[Collected data]
____________
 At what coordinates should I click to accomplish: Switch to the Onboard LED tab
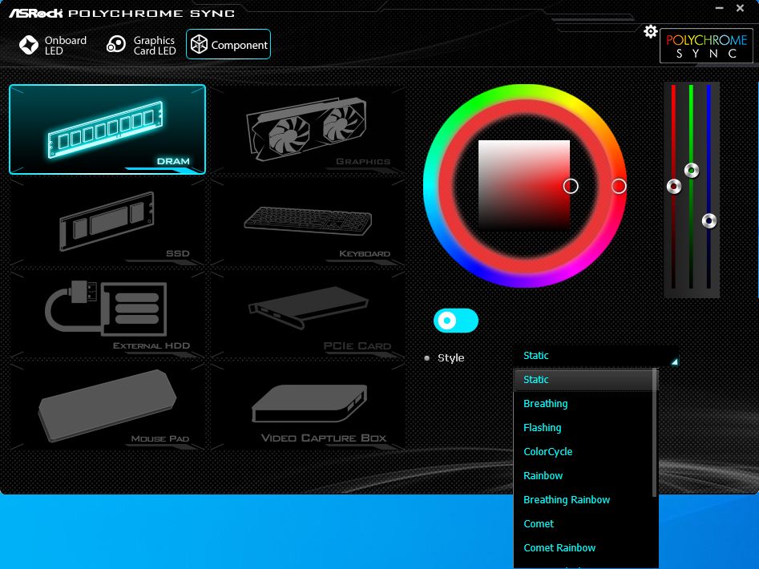click(x=54, y=46)
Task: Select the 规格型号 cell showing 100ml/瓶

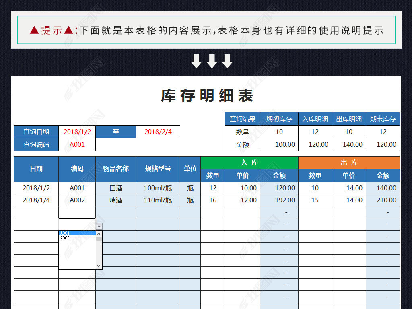Action: click(x=158, y=188)
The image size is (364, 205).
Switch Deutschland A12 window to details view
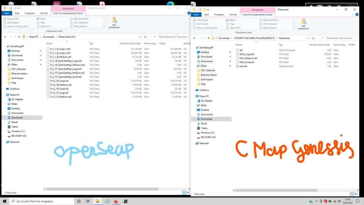coord(184,193)
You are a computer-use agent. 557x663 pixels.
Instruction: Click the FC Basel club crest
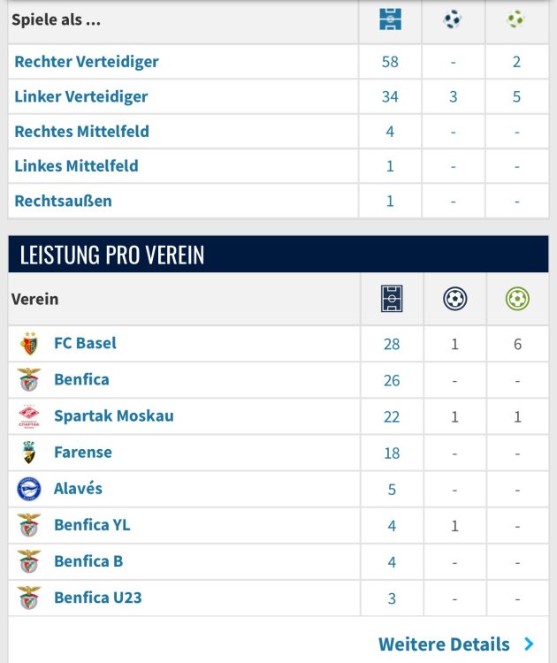29,344
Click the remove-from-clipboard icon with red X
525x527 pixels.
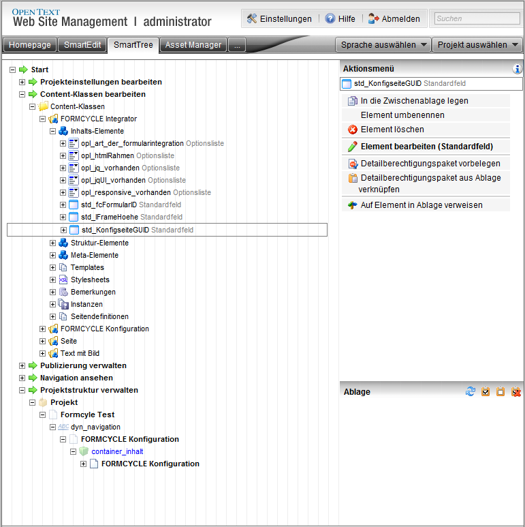pos(516,392)
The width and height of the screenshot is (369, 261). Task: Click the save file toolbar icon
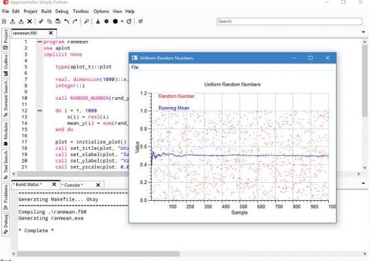(x=21, y=21)
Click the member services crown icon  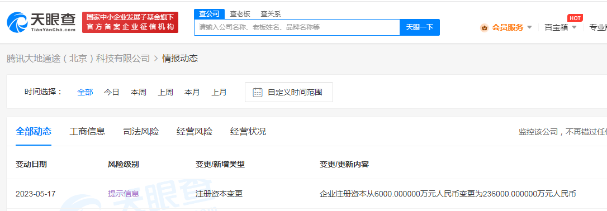484,27
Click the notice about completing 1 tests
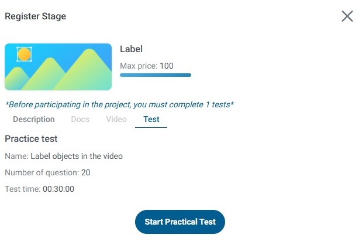 [119, 104]

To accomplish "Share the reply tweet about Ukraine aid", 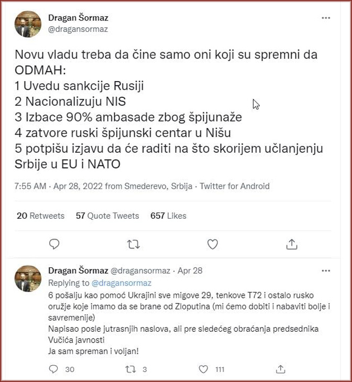I will (x=281, y=369).
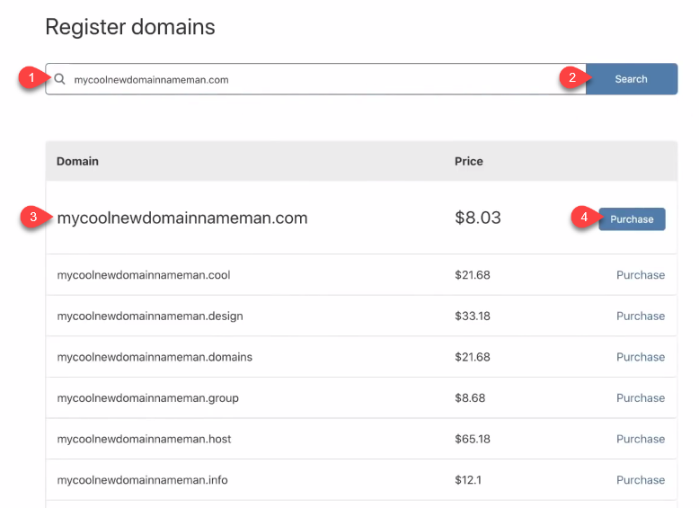Click the $8.03 price of .com domain

(477, 218)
____________
• **WORK ORDER**
In the data above, retype only the stretch from the line with "Task: Select the 规格型号 cell showing 100ml/瓶" through the line with "Click the remove-from-clipboard", word for word, and skip any pictures.

• **COMPLETED EXERCISE**
Task: Select the 规格型号 cell showing 100ml/瓶

Action: click(x=158, y=188)
The image size is (364, 205).
Switch Deutschland A12 window to details view
coord(184,193)
You are a computer-use agent. 557x663 pixels.
Instruction: Click the FC Basel club crest
29,344
Click the remove-from-clipboard icon with red X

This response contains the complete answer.